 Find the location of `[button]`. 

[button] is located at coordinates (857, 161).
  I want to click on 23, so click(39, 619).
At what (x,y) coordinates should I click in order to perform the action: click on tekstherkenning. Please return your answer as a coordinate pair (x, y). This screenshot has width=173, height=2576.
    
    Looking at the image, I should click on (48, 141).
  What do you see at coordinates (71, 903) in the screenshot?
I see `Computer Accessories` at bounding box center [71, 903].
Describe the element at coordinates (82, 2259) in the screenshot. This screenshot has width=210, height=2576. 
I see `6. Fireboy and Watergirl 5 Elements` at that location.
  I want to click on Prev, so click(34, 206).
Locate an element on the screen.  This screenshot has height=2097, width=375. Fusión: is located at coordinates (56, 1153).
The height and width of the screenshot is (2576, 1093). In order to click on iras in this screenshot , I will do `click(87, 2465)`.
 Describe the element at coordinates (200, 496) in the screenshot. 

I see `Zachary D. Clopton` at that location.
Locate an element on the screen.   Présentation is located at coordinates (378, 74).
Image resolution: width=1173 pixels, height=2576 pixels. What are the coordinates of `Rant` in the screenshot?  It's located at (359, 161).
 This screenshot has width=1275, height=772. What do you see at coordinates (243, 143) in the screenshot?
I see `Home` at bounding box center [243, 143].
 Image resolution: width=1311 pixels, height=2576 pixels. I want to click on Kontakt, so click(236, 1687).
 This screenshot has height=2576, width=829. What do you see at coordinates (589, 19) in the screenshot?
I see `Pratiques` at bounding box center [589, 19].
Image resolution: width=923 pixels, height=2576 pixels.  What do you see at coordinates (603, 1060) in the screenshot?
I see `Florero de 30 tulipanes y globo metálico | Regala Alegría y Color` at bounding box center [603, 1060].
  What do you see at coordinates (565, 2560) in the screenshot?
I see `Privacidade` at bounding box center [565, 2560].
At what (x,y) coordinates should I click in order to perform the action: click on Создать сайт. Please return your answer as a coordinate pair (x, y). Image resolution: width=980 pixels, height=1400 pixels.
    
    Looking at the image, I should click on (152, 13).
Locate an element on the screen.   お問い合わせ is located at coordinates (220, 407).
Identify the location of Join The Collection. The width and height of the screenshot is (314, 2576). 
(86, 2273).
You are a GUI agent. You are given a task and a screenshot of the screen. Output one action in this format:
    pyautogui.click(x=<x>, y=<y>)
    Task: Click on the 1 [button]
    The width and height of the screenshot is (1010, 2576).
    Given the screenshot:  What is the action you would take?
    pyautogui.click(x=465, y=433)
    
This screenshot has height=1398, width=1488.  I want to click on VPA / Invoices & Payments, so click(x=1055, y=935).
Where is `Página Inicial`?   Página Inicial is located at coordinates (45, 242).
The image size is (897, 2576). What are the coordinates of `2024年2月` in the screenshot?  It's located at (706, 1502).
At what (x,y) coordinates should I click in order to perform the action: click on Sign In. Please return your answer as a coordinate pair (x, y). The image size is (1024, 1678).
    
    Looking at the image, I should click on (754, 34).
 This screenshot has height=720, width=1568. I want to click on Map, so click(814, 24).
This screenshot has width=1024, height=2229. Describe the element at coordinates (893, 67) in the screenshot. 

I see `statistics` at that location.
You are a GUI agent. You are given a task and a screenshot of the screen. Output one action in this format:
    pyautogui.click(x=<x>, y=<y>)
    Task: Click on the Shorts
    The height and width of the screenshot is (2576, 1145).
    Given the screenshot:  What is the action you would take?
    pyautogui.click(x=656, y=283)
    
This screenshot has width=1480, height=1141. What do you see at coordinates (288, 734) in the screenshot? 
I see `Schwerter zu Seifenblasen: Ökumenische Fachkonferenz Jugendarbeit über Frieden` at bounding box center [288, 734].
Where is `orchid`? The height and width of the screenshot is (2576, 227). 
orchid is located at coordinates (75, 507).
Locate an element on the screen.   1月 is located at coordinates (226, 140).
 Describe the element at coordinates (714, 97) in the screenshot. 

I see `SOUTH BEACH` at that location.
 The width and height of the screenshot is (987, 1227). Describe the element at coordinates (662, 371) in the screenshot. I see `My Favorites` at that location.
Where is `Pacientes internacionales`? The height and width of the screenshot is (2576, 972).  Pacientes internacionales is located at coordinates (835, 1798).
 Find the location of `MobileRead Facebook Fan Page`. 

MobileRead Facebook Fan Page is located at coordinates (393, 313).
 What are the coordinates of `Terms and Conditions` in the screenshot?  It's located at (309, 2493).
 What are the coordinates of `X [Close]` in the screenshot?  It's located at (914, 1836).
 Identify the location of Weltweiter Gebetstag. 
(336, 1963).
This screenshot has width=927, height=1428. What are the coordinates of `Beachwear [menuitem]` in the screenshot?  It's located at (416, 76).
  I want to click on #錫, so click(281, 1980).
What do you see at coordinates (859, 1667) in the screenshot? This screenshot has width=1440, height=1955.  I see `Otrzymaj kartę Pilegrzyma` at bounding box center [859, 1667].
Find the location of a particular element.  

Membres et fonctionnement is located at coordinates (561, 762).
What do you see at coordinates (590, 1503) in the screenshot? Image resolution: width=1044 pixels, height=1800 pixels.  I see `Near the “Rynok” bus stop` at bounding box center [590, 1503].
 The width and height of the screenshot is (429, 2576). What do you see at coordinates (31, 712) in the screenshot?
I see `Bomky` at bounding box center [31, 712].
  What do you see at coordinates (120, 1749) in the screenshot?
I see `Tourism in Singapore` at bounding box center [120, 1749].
○ ○ ○ ○ ○
__Short problem__: Reproduce all of the data above, replacing each occurrence of "Locate an element on the screen" with "Identify an element on the screen" and leaving every other part unchanged.

__Task response__:
 Find the location of `[button]`. 

[button] is located at coordinates (857, 161).
  I want to click on 23, so click(39, 619).
At what (x,y) coordinates should I click in order to perform the action: click on tekstherkenning. Please return your answer as a coordinate pair (x, y). This screenshot has width=173, height=2576.
    
    Looking at the image, I should click on (48, 141).
  What do you see at coordinates (71, 903) in the screenshot?
I see `Computer Accessories` at bounding box center [71, 903].
Describe the element at coordinates (82, 2259) in the screenshot. This screenshot has width=210, height=2576. 
I see `6. Fireboy and Watergirl 5 Elements` at that location.
  I want to click on Prev, so click(34, 206).
Identify an element on the screen.  This screenshot has height=2097, width=375. Fusión: is located at coordinates (56, 1153).
The height and width of the screenshot is (2576, 1093). In order to click on iras in this screenshot , I will do `click(87, 2465)`.
 Describe the element at coordinates (200, 496) in the screenshot. 

I see `Zachary D. Clopton` at that location.
Identify an element on the screen.   Présentation is located at coordinates (378, 74).
Image resolution: width=1173 pixels, height=2576 pixels. What are the coordinates of `Rant` in the screenshot?  It's located at (359, 161).
 This screenshot has width=1275, height=772. What do you see at coordinates (243, 143) in the screenshot?
I see `Home` at bounding box center [243, 143].
 Image resolution: width=1311 pixels, height=2576 pixels. I want to click on Kontakt, so click(236, 1687).
 This screenshot has height=2576, width=829. What do you see at coordinates (589, 19) in the screenshot?
I see `Pratiques` at bounding box center [589, 19].
Image resolution: width=923 pixels, height=2576 pixels.  What do you see at coordinates (603, 1060) in the screenshot?
I see `Florero de 30 tulipanes y globo metálico | Regala Alegría y Color` at bounding box center [603, 1060].
  What do you see at coordinates (565, 2560) in the screenshot?
I see `Privacidade` at bounding box center [565, 2560].
At what (x,y) coordinates should I click in order to perform the action: click on Создать сайт. Please return your answer as a coordinate pair (x, y). Image resolution: width=980 pixels, height=1400 pixels.
    
    Looking at the image, I should click on (152, 13).
Identify an element on the screen.   お問い合わせ is located at coordinates (220, 407).
Identify the location of Join The Collection. The width and height of the screenshot is (314, 2576). 
(86, 2273).
You are a GUI agent. You are given a task and a screenshot of the screen. Output one action in this format:
    pyautogui.click(x=<x>, y=<y>)
    Task: Click on the 1 [button]
    The width and height of the screenshot is (1010, 2576).
    Given the screenshot:  What is the action you would take?
    pyautogui.click(x=465, y=433)
    
This screenshot has height=1398, width=1488.  I want to click on VPA / Invoices & Payments, so click(x=1055, y=935).
Where is `Página Inicial`?   Página Inicial is located at coordinates (45, 242).
The image size is (897, 2576). What are the coordinates of `2024年2月` in the screenshot?  It's located at (706, 1502).
At what (x,y) coordinates should I click in order to perform the action: click on Sign In. Please return your answer as a coordinate pair (x, y). The image size is (1024, 1678).
    
    Looking at the image, I should click on (754, 34).
 This screenshot has height=720, width=1568. I want to click on Map, so click(814, 24).
This screenshot has width=1024, height=2229. Describe the element at coordinates (893, 67) in the screenshot. 

I see `statistics` at that location.
You are a GUI agent. You are given a task and a screenshot of the screen. Output one action in this format:
    pyautogui.click(x=<x>, y=<y>)
    Task: Click on the Shorts
    The height and width of the screenshot is (2576, 1145).
    Given the screenshot:  What is the action you would take?
    pyautogui.click(x=656, y=283)
    
This screenshot has width=1480, height=1141. What do you see at coordinates (288, 734) in the screenshot? 
I see `Schwerter zu Seifenblasen: Ökumenische Fachkonferenz Jugendarbeit über Frieden` at bounding box center [288, 734].
Where is `orchid`? The height and width of the screenshot is (2576, 227). 
orchid is located at coordinates (75, 507).
Identify an element on the screen.   1月 is located at coordinates (226, 140).
 Describe the element at coordinates (714, 97) in the screenshot. 

I see `SOUTH BEACH` at that location.
 The width and height of the screenshot is (987, 1227). Describe the element at coordinates (662, 371) in the screenshot. I see `My Favorites` at that location.
Where is `Pacientes internacionales`? The height and width of the screenshot is (2576, 972).  Pacientes internacionales is located at coordinates (835, 1798).
 Find the location of `MobileRead Facebook Fan Page`. 

MobileRead Facebook Fan Page is located at coordinates (393, 313).
 What are the coordinates of `Terms and Conditions` in the screenshot?  It's located at (309, 2493).
 What are the coordinates of `X [Close]` in the screenshot?  It's located at (914, 1836).
 Identify the location of Weltweiter Gebetstag. 
(336, 1963).
This screenshot has width=927, height=1428. What are the coordinates of `Beachwear [menuitem]` in the screenshot?  It's located at (416, 76).
  I want to click on #錫, so click(281, 1980).
What do you see at coordinates (859, 1667) in the screenshot? This screenshot has width=1440, height=1955.  I see `Otrzymaj kartę Pilegrzyma` at bounding box center [859, 1667].
Find the location of a particular element.  

Membres et fonctionnement is located at coordinates (561, 762).
What do you see at coordinates (590, 1503) in the screenshot? Image resolution: width=1044 pixels, height=1800 pixels.  I see `Near the “Rynok” bus stop` at bounding box center [590, 1503].
 The width and height of the screenshot is (429, 2576). What do you see at coordinates (31, 712) in the screenshot?
I see `Bomky` at bounding box center [31, 712].
  What do you see at coordinates (120, 1749) in the screenshot?
I see `Tourism in Singapore` at bounding box center [120, 1749].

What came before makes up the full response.